**What is asked**
• 1. Decide whether each statement agrees with the Kern County potato text, answering yes or no and quoting the deciding words exactly: (a) Russet acreage in California peaked at 8,600 acres in 1996. (b) White rose potatoes occupy more acreage than reds. (c) Acreage figures for fingerlings are reported.
• 2. Transcribe the passage of the Kern County potato text starting at "Instead, growers have" and ending at "are not reported.".

The russet deal, which was the core of the California fresh potato industry for decades, has been in decline for 20 years, and finally, it is no more. A survey of the acreage revealed zero russet-dedicated acres this year. For the past three years, russet acreage has been below 1,000 acres, which is a far cry from its relatively recent peak of 8,600 acres in 1996.

Gary Askenaizer of Progressive Produce Corp. in Los Angeles said that over the years it has been harder and harder for Kern County producers to compete against the Northwest storage crops. Those areas have lower production costs that made it difficult for Kern County russets to get the premium pricing that the new potato crop used to command every year.

“It is just a sign of the times for the potato deal,” said Askenaizer. “They just can’t compete on russets, but it is remarkable considering how many russets Kern County used to grow.”

Instead, growers have focused on red, yellow and white potatoes with yellows showing the biggest gain in recent years. This season, Kern County yellows are up about 20 percent with an additional 300 acres, bringing that item’s acreage above the 1,800-acre level. Reds still lead the way with more than 2,000 acres, followed by the white rose potato at about 1,100 acres. There are also some specialty potatoes, such as fingerlings, but those acreage numbers are not reported.

Askenaizer said the other news is that the deal got off to a good start. With the beginning of production in early May, the market was strong and though it settled down, it remained strong through the month. According to the U.S. Market News Service, 50-pound cartons of reds were selling in the $14 to $18 range, while yellows and whites were a couple of dollars less.

Askenaizer said the reds, yellows and whites still give Kern County a very nice new potato crop and a niche marketing opportunity as the storage-crop deals wind down in late spring.

Kern County is expected to have good supplies through the Fourth of July, with most sheds closing down by around July 10. However, there are several packer-shippers with potatoes from other California districts that continue shipping from Kern County through the summer.

**Record extracts**
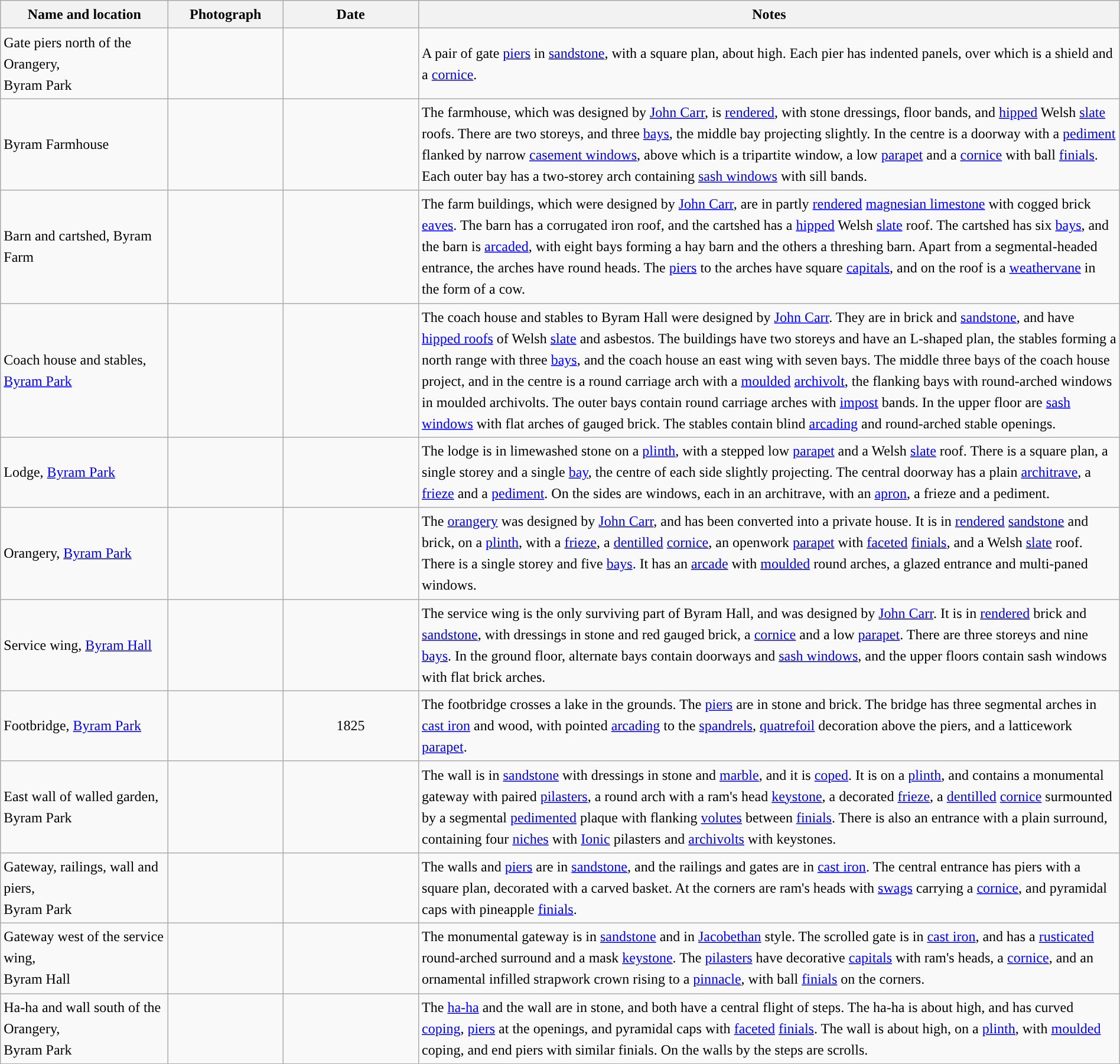
Name and location [84, 14]
East wall of walled garden, Byram Park [84, 807]
Photograph [226, 14]
Service wing, Byram Hall [84, 645]
Byram Farmhouse [84, 144]
Lodge, Byram Park [84, 473]
Ha-ha and wall south of the Orangery,Byram Park [84, 1029]
Date [351, 14]
Barn and cartshed, Byram Farm [84, 247]
A pair of gate piers in sandstone, with a square plan, about high. Each pier has indented panels, over which is a shield and a cornice. [769, 64]
Footbridge, Byram Park [84, 725]
Gateway, railings, wall and piers,Byram Park [84, 887]
Orangery, Byram Park [84, 553]
Gate piers north of the Orangery,Byram Park [84, 64]
Coach house and stables, Byram Park [84, 370]
Gateway west of the service wing,Byram Hall [84, 958]
1825 [351, 725]
Notes [769, 14]
Return [x, y] of the center of cell containing provided text 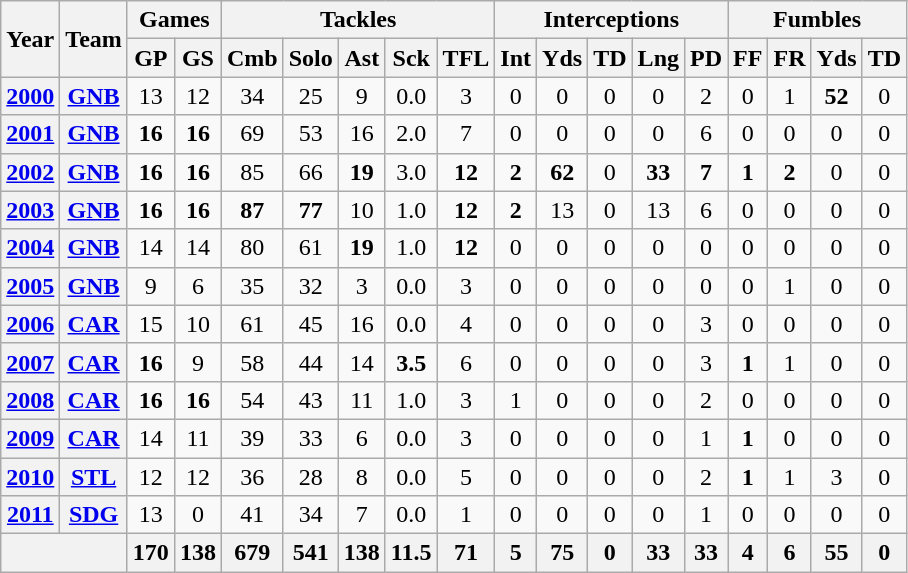
STL [94, 477]
GS [198, 58]
80 [252, 248]
53 [310, 134]
3.0 [411, 172]
Ast [362, 58]
541 [310, 553]
SDG [94, 515]
69 [252, 134]
45 [310, 324]
25 [310, 96]
2006 [30, 324]
52 [836, 96]
11.5 [411, 553]
Year [30, 39]
Lng [658, 58]
2002 [30, 172]
FF [748, 58]
58 [252, 362]
Tackles [358, 20]
28 [310, 477]
TFL [466, 58]
PD [706, 58]
32 [310, 286]
Interceptions [612, 20]
2007 [30, 362]
36 [252, 477]
2003 [30, 210]
2011 [30, 515]
3.5 [411, 362]
Sck [411, 58]
66 [310, 172]
GP [150, 58]
Games [174, 20]
41 [252, 515]
Int [516, 58]
71 [466, 553]
679 [252, 553]
2.0 [411, 134]
2004 [30, 248]
2010 [30, 477]
15 [150, 324]
Fumbles [818, 20]
44 [310, 362]
39 [252, 438]
62 [562, 172]
2009 [30, 438]
Cmb [252, 58]
75 [562, 553]
35 [252, 286]
54 [252, 400]
77 [310, 210]
Solo [310, 58]
170 [150, 553]
2005 [30, 286]
2001 [30, 134]
55 [836, 553]
Team [94, 39]
8 [362, 477]
43 [310, 400]
2000 [30, 96]
85 [252, 172]
87 [252, 210]
2008 [30, 400]
FR [790, 58]
Pinpoint the cell where the given text exists, returning its [x, y] midpoint coordinate. 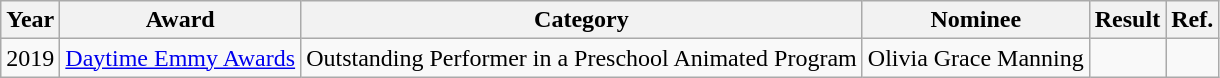
Outstanding Performer in a Preschool Animated Program [582, 58]
Category [582, 20]
Result [1127, 20]
2019 [30, 58]
Ref. [1192, 20]
Nominee [976, 20]
Olivia Grace Manning [976, 58]
Award [180, 20]
Year [30, 20]
Daytime Emmy Awards [180, 58]
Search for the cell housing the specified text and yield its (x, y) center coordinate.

**Solutions in order**
• 1.
(a) Yes: "a far cry from its relatively recent peak of 8,600 acres in 1996"
(b) No: "Reds still lead the way with more than 2,000 acres, followed by the white rose potato at about 1,100 acres"
(c) No: "There are also some specialty potatoes, such as fingerlings, but those acreage numbers are not reported"

• 2.
Instead, growers have focused on red, yellow and white potatoes with yellows showing the biggest gain in recent years. This season, Kern County yellows are up about 20 percent with an additional 300 acres, bringing that item’s acreage above the 1,800-acre level. Reds still lead the way with more than 2,000 acres, followed by the white rose potato at about 1,100 acres. There are also some specialty potatoes, such as fingerlings, but those acreage numbers are not reported.